%%

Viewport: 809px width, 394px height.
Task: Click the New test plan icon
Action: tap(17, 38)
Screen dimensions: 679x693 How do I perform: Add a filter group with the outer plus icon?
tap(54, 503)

%%
%%

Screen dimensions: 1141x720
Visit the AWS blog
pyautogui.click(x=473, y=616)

%%

● **Directions**:
Set down the listing word for word, starting at the line with "Viewport: 809px width, 394px height." and continuing through the line with "tap(54, 503)", both included.

● **Answer to this task**:
Viewport: 809px width, 394px height.
Task: Click the New test plan icon
Action: tap(17, 38)
Screen dimensions: 679x693 How do I perform: Add a filter group with the outer plus icon?
tap(54, 503)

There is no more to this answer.